Ik doe in huis het een’ge dat ik kan:
‘K gooi mijn vuilwater weg en vul de kan;
Maar ‘k heb geen droogdoek; en ik mors altijd.
Zij zegt, dat dat geen werk is voor een man.
En ‘k voel me hulp’loos en vol zelfverwijt,
Als zij mijn lang verwende onpraktischheid
Verwent met wat ze toverde in de pan.
En steeds vereerde ik Hem, die zich ontvouwt
Tot feeërie van wereld, kunst en weten:
Als zij me geeft mijn bordje havermout,
En ‘k zie, haar vingertoppen zijn gespleten,
Dan voel ik éénzelfde adoratie branden
Voor Zon, Bach, Kant, en haar vereelte handen.

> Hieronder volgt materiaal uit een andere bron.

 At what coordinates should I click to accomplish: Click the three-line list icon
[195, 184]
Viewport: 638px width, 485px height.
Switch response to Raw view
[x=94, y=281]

Brahman is een begrip uit het Hindoeïsme, waarin staat voor de onveranderlijke werkelijkheid, die uit zuiver zijn en bewustzijn bestaat. Het is oerstof, eeuwigheid en leeft in ons diepste innerlijk als Atman als onze oorsprong. Dèr Mouw, die dichtte onder het pseudoniem Advaita, wat kan vertaald worden als non-dualiteit, tweeheidsloze, schtets in de openingszin van bovenstaand gedicht het diepste dilemma in zijn leven: die tussen De Idee en absolute Ideaal en de alledaagse werkelijkheid. Uiteindelijk komt hij uit bij de gelijkwaardigheid van het Grootse, zoals Zon, Bach en Kant en de dienstbode met haar vereelte handen. We kijken in de ziel van deze dichter,zijn ‘Anliegen’: de eenheid, harmonie,balans ‘ tussen het grote en het kleine, het nietige en het kolossale: een melkweg en een kindertraan’ (Wikipedia)
Proef het gedicht woord voor woord, laat het beeld zich aan je opdringen en je wordt overweldigd door schoonheid van taal en kracht van boodschap.